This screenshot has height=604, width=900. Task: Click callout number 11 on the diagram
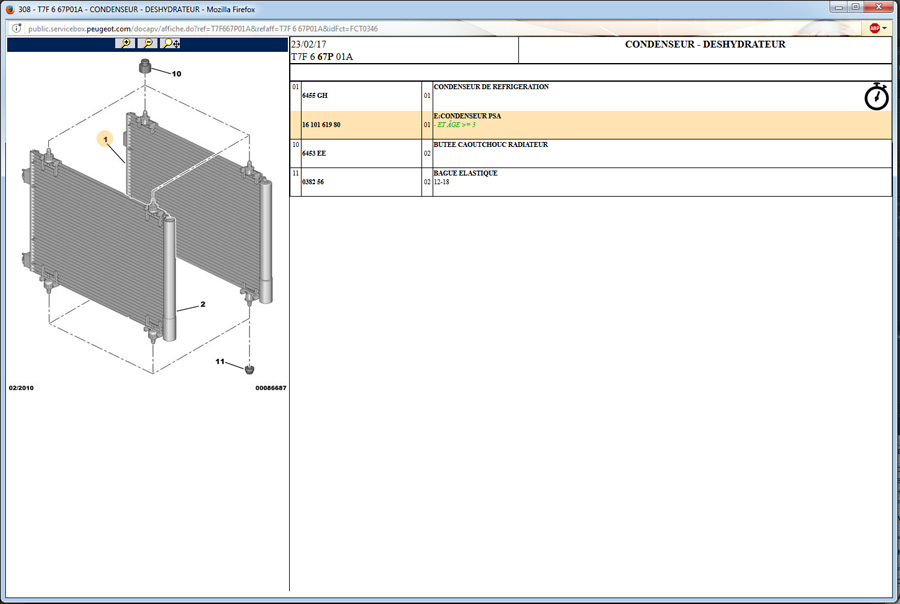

┄┄┄┄┄┄┄┄┄┄┄┄┄┄┄┄┄┄┄┄

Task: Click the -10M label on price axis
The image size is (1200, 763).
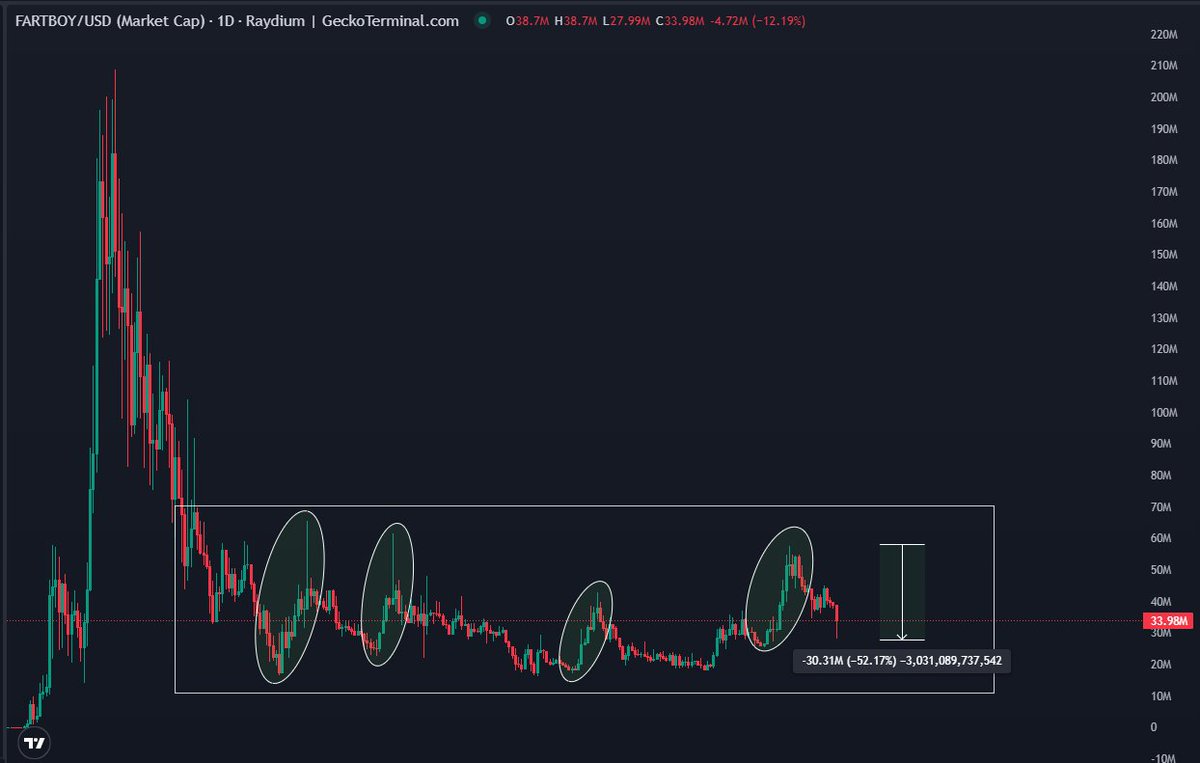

┄┄┄┄┄┄┄┄┄┄┄┄┄┄┄┄┄┄┄┄

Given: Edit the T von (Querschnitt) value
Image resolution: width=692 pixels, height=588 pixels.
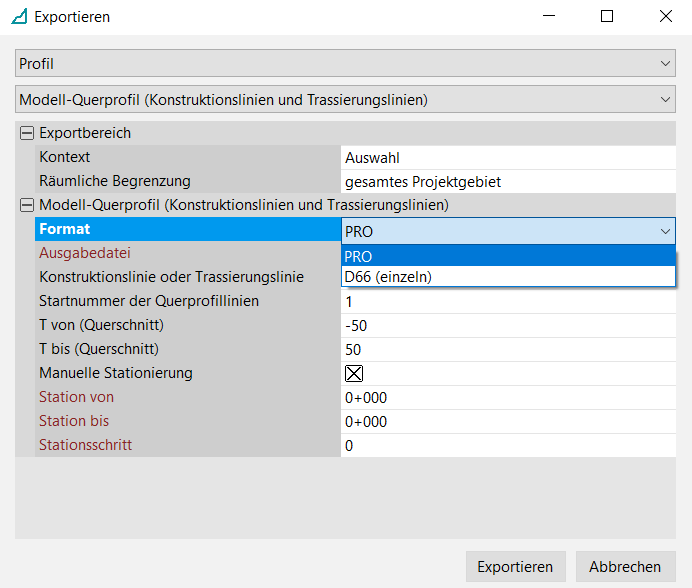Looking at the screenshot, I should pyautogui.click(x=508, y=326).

┄┄┄┄┄┄┄┄┄┄┄┄┄┄┄┄┄┄┄┄

-- PROMPT --
Out of the listing above, reproduce exactly the lines from the one with "Task: Click the -10M label on price axis" up to and including the one with "The image size is (1200, 763).".

-- YOUR RESPONSE --
Task: Click the -10M label on price axis
The image size is (1200, 763).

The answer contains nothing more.